Exercise prompt
Express the rows starting at the line containing "1240x819 pixels." and ending at the line containing "Action: click(x=458, y=94)" as a JSON list of strings, one string per line, leaving out blank lines.

Data excerpts

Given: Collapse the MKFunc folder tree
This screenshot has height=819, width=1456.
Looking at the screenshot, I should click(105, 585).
* * *
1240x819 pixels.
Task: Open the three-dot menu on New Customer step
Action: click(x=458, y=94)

Solution to the problem
[
  "1240x819 pixels.",
  "Task: Open the three-dot menu on New Customer step",
  "Action: click(x=458, y=94)"
]